Since only the total matters, count the lines of these entries containing the word "agent" and write that total alone.

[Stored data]
☆ ☆ ☆
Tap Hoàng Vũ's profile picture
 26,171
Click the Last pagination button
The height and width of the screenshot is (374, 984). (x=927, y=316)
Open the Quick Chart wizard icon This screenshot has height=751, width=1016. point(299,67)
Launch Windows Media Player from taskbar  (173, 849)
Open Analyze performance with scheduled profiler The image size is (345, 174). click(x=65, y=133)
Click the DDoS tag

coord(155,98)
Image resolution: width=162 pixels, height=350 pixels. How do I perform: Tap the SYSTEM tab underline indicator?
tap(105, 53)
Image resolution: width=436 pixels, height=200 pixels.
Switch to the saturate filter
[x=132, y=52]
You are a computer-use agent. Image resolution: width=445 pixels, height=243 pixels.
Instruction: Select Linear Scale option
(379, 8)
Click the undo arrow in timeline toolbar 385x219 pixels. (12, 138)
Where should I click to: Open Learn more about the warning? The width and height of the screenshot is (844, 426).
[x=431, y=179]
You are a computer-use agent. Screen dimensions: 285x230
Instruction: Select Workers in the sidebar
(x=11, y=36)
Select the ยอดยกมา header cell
☆ ☆ ☆
[Output for this exercise]
2